**Task**. Look through the records below and give the number of lines holding the string "computer", nothing more.

**Data to examine**.
*****
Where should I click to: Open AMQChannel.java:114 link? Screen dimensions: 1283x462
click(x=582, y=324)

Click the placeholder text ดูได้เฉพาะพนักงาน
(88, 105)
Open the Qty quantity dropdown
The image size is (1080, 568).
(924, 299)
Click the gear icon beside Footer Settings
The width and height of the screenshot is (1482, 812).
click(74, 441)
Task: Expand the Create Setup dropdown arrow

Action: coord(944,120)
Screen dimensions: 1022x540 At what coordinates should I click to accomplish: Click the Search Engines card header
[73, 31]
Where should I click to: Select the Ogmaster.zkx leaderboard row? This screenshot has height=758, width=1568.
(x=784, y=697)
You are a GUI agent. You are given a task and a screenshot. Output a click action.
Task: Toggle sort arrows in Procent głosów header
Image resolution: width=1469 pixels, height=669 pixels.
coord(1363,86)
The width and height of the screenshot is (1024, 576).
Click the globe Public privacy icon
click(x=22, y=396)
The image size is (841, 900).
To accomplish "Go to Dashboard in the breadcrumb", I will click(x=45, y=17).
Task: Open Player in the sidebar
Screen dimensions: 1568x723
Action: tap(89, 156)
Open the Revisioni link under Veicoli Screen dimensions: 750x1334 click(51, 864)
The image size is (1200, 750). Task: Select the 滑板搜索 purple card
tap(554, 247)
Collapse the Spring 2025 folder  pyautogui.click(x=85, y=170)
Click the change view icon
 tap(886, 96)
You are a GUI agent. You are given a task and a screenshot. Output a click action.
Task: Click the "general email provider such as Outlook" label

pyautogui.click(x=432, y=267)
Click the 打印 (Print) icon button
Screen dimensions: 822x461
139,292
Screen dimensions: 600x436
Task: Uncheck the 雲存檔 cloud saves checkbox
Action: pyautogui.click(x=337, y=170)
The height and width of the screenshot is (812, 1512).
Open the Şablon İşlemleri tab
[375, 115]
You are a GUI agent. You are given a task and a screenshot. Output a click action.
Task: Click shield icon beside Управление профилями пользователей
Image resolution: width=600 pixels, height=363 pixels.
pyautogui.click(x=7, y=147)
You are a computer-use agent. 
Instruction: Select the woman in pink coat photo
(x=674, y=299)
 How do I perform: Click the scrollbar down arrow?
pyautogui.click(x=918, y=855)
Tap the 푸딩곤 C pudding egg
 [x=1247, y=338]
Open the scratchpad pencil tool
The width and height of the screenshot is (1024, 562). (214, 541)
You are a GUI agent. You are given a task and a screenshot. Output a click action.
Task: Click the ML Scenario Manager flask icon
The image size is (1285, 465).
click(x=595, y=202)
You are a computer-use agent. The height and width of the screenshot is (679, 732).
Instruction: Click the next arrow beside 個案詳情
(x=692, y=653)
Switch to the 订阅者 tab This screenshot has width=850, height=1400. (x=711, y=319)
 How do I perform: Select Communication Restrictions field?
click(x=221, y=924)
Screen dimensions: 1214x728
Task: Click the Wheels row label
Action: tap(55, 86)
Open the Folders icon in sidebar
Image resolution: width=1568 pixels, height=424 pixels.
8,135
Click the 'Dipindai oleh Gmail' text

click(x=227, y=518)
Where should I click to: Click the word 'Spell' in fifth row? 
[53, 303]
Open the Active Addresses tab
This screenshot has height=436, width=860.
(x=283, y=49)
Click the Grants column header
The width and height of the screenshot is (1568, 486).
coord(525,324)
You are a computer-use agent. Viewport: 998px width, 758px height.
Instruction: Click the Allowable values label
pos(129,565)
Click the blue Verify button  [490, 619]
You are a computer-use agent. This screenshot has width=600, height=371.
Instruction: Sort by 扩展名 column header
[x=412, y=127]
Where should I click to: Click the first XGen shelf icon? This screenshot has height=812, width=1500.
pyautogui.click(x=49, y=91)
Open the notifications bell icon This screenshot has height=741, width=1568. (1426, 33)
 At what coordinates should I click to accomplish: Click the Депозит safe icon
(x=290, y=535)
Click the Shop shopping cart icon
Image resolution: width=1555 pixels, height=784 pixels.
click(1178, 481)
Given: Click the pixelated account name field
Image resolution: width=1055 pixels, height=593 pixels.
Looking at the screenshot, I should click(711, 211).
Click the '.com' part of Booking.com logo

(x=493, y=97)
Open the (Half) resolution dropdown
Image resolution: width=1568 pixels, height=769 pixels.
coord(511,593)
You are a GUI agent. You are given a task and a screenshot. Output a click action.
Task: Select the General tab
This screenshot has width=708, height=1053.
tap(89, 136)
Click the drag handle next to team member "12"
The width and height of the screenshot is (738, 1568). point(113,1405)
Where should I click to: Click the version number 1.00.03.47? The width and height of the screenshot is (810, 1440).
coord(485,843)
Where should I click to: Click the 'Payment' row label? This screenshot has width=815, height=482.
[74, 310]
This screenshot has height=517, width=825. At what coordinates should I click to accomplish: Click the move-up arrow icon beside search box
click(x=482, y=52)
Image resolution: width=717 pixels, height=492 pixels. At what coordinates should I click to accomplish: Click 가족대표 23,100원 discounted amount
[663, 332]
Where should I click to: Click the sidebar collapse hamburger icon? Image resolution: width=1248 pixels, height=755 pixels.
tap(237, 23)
*****
**Problem solution**. 4